LDS Bishop Dennis Toone Defends No Cross-Gender Dressing Policy At Crescent 16th Ward Trunk-Or-Treat In Draper, Utah

The bishop of the Crescent 16th Ward of the Church of Jesus Christ of Latter-day Saints in Draper, Utah has defended a flyer posted at his chapel prior to their October 25th trunk-or-treat event in which they asked people not to dress up in cross-gender attire. A photo of the flyer is posted above. Update: This story has now gone viral, picked up by The Blaze and the Fox News Channel.

Bishop Dennis Toone's family says the Young Women's group created the flyer before hundreds went out to the community. Since Bishop Toone suffered a loss in his family, he didn't want to appear on camera. But in a published report, Toone defended the flyer saying "I thought it was church policy. I'll defend the church and anyone who doesn't like it doesn't have to come.”
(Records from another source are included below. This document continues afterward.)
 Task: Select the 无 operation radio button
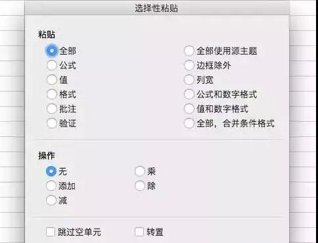tap(51, 171)
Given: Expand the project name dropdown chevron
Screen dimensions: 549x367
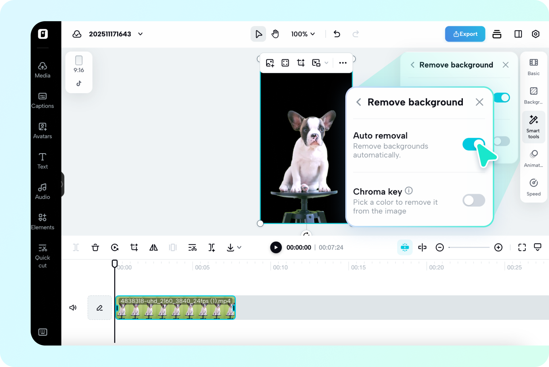Looking at the screenshot, I should point(141,34).
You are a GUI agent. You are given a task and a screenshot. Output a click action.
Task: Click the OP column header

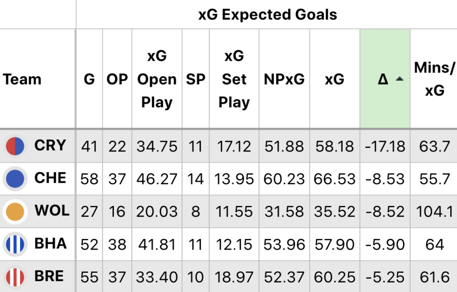(x=117, y=79)
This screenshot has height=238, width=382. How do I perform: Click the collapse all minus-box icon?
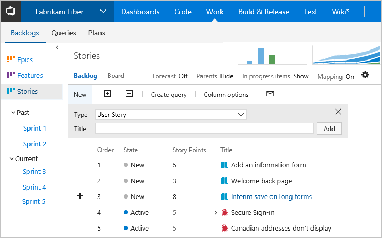click(129, 94)
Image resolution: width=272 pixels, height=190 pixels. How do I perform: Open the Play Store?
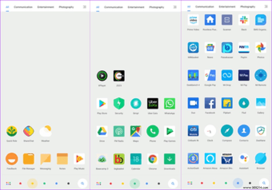tap(102, 103)
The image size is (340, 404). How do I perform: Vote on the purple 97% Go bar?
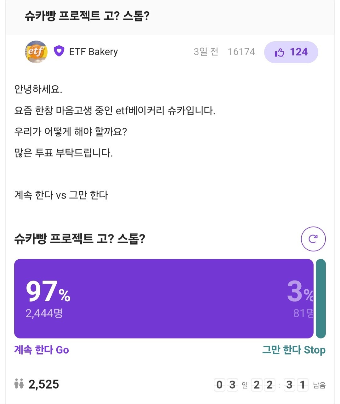point(164,298)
Bingo! That's what some of us Mormons have been waiting to hear. Political correctness has been infiltrating the ranks of Latter-day Saints; many went ga-ga over the calling of the openly-gay but celibate Mitch Mayne as executive secretary to the Bay Ward bishopric in San Francisco, acting as if he was a second Joseph Smith. I commend Bishop Toone for having the stones to say that if people don't like it, they don't have to come. There's too much obsession with inclusivity in our society -- an inclusivity which is rarely extended towards those who wish to hold fast to the iron rod. If we try to be all things to all people, we will be of no value to the Lord.
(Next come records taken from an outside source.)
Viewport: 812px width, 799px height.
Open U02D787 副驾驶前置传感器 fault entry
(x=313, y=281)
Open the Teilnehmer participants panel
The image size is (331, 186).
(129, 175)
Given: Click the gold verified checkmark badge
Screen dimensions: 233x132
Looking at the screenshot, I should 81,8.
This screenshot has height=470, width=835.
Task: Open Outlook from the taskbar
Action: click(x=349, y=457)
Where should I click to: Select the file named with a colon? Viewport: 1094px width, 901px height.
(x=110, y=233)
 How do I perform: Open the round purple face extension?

Meanwhile, LDS spokesperson Scott Trotter said that although the Church does mandate a no-mask policy for such events, the cross-dressing ban is not churchwide policy, and event rules like that are up to the discretion of the local bishop or church members. Trotter did not explain why Bishop Toone used such language, but he assumes his intent was to promote appropriate dress. KSTU Channel 13 news video embedded below (after the jump):


Reaction: One local resident who is not Mormon, Raquel Smith, said that the ban on cross-dressing sends the wrong message to children. She also said she has several friends who are transgender or drag queens for a profession, so she would understandably be biased. In contrast, Jude McNeil, who directs research and training at Salt Lake City’s Pride Center, opined that the Mormon party organizers did not intend to hurt any nonconforming or transgender kids; they were just unaware of the potential consequences of such guidelines. As of this post, 1,234 comments have been posted to the Salt Lake Tribune story, indicating strong interest in Utah.

LDS blogger Michael Crook posted a strong defense of Bishop Toone's actions, writing in part "What right-thinking church would allow cross-dressing freaks into any of its buildings, whether on Halloween or on any other day"?